There are very few negatives to offering training opportunities within your business. It can be a natural progression of working with your customers, business partners, and staff. It can also be a conduit for responding to changes in the market and therefore expanding the remit for your business.
Getting the best out of your staff
To be successful in any business you need people who can help you grow. Instigating new training programmes for coaches may have overhead costs but in the long run, they are revenue-boosting. Investment in staff training is an effective way to show your support for the work they’re doing, making it essential to reducing staff turnover and absenteeism.
For current staff, new training opportunities can save you time and money. Put simply, training prevents or reduces stagnation, workplace incidents and ineffective cycles of work. Instead of using up-to-date software, tools, or coaching materials, they’re writing emails outside of your CRM, producing registers on Word and they’re misgendering customers. Training can nip those pain points in the bud and build smooth transitions, so nobody is ever out of the loop.
The engine of expansion is rooted in those who are attracted to opportunities to expand their skills. Coaching best practice and methods change all the time. For many, just coaching one person can be the spark they need to re-discover strength and conditioning or building a rapport supporting PE in schools.
Whilst training is an all-around morale booster, those who come to your door ready stocked with a passion to improve themselves will be the driving force when it comes to expansion. It’s the solid relationships they build with the customer base that will give you a real insight into where your customers would like to see your business go next.

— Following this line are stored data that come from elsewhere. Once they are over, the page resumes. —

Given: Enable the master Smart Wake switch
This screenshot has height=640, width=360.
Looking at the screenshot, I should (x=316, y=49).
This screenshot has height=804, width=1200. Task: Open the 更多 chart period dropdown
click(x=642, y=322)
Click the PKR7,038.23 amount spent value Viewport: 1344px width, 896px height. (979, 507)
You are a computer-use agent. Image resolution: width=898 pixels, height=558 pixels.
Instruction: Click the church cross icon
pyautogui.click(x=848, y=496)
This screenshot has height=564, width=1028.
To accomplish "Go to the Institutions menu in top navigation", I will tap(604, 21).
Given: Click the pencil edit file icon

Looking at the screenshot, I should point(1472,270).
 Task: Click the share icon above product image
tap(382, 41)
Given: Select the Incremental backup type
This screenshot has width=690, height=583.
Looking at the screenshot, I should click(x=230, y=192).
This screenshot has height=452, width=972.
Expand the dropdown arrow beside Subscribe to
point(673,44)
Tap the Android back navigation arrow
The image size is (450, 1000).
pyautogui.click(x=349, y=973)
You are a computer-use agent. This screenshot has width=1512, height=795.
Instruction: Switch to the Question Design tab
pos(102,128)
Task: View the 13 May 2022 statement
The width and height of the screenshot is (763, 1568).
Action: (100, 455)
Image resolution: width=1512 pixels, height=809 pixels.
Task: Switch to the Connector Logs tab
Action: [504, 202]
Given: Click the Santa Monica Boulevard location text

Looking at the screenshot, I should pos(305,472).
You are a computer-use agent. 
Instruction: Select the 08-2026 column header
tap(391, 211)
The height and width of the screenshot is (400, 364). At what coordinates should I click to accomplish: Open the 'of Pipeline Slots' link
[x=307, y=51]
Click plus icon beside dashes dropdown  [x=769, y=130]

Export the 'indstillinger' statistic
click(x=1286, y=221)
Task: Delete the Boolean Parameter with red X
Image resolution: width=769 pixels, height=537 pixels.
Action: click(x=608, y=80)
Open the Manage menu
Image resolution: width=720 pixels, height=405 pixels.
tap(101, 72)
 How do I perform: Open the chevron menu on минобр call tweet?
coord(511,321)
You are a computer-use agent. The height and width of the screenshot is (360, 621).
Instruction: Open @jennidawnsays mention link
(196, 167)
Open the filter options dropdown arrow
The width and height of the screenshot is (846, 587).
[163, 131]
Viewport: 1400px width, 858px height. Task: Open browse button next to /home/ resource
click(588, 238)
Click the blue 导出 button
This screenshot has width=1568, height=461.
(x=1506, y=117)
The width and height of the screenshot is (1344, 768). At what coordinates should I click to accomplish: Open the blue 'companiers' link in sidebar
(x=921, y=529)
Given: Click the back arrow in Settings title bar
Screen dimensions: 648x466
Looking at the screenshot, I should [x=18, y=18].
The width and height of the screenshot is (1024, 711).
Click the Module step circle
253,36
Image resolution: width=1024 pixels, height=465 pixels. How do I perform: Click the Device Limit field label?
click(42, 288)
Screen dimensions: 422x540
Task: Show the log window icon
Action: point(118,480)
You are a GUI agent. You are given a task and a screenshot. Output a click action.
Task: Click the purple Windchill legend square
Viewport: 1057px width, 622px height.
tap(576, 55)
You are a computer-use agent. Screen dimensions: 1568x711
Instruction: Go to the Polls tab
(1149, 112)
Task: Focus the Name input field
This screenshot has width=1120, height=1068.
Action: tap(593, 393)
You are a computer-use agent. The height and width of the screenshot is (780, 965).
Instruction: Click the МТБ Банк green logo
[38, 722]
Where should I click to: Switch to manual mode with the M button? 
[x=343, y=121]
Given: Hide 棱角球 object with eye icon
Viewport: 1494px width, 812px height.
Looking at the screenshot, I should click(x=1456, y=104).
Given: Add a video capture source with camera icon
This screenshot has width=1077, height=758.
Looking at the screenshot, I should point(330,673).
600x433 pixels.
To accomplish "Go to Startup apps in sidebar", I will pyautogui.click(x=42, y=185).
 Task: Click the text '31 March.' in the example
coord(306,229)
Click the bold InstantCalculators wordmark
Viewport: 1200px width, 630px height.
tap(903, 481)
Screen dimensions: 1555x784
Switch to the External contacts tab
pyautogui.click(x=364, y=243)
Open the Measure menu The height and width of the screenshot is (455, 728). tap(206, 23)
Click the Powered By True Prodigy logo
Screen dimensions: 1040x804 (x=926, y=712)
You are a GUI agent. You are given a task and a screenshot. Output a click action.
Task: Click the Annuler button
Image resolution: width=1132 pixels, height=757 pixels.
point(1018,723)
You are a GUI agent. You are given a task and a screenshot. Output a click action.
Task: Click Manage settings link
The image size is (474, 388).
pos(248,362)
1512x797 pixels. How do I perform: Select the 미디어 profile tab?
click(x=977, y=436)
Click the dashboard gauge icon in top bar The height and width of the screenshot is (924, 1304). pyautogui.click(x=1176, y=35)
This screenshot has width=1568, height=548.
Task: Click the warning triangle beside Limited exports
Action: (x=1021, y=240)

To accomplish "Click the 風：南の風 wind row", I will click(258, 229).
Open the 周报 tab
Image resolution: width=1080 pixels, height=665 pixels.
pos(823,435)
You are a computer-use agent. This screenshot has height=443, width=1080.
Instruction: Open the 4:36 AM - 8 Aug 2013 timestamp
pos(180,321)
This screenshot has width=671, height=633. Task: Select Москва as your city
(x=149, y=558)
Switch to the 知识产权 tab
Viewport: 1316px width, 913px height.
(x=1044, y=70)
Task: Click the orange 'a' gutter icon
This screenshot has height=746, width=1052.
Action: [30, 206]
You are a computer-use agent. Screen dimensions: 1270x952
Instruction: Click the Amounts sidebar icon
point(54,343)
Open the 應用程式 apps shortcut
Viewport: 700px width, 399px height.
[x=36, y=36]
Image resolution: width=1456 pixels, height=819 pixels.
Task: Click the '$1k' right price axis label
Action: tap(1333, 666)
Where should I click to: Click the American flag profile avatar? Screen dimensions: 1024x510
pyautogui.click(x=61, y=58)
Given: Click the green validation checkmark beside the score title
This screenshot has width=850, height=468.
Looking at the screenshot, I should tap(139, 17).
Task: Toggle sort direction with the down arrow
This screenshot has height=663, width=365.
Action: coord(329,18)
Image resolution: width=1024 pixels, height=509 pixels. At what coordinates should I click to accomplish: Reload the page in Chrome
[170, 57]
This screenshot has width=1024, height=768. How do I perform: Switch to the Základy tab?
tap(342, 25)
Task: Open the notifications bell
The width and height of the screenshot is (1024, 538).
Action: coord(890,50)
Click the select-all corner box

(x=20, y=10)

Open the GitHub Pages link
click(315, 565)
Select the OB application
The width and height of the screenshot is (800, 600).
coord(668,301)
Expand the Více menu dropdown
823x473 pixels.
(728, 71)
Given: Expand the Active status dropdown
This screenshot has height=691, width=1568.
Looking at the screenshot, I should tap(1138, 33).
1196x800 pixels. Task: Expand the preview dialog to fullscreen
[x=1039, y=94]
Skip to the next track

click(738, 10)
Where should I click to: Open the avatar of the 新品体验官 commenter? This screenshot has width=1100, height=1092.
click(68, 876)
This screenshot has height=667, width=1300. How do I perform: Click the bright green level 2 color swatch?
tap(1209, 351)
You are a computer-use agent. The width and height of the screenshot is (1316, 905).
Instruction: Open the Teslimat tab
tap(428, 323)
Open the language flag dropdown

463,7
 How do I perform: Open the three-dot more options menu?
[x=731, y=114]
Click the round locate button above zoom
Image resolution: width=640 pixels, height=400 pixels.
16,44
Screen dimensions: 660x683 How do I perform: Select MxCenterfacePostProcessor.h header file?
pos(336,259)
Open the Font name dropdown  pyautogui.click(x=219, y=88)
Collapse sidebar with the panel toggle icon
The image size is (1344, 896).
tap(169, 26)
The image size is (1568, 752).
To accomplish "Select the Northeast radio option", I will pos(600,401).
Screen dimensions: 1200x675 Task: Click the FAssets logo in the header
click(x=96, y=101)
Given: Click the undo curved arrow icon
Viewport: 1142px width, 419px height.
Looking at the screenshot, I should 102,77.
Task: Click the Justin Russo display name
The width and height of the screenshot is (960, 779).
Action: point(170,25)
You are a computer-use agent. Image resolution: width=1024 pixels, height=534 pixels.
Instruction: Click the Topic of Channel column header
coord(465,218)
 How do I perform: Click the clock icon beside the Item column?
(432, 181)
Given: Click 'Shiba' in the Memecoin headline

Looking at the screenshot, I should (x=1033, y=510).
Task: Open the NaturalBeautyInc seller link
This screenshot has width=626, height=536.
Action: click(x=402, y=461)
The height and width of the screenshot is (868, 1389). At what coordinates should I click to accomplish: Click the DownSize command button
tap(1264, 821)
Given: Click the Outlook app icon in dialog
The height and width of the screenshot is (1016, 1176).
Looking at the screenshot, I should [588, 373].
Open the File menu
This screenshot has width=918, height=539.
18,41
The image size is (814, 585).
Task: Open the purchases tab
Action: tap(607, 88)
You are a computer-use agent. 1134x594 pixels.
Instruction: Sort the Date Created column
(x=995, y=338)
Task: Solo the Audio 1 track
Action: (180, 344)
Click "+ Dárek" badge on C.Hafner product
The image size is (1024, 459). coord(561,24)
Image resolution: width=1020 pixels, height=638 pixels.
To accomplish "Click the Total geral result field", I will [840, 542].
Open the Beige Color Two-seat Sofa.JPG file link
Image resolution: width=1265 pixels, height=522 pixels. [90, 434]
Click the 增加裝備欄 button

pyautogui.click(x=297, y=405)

Adapting to a changing market
Your existing client base is a great place to start from when you’re considering how to expand your service offerings. Your team can help you understand what your customer needs and whether your business is able to address them. Are your customers looking for professional sports prep? Do they want pathways into cycling, music, or performative sport? Are they looking for more learning opportunities?
These questions represent how your customers’ needs correspond with local, regional, and national changes in the market. If customers are looking for learning opportunities, you’ve found a springboard for growing a select number of staff, whilst simultaneously showing what could be your next gap in the market.
Consider COP26. It’s just one node in a collective move by consumers to become more sustainable. Surveys show that healthier and more sustainable equivalents for fitness, training and nourishment are on the rise, and amazingly more than 300 gyms have opened this year despite the pandemic. This is, therefore, the time to invest in expanding active travel training for your business or to consider becoming a hub for new talent by employing apprentices.
Become a one-stop-shop for your customers’ needs
Expansion should take heed of the market, examining local and national developments. Yet it’s your customer’s needs that can really focus or direct that expansion. Your goal is to simplify their journey by providing as many services as possible in a single package, to ensure the proper execution of that package and the retention of that customer.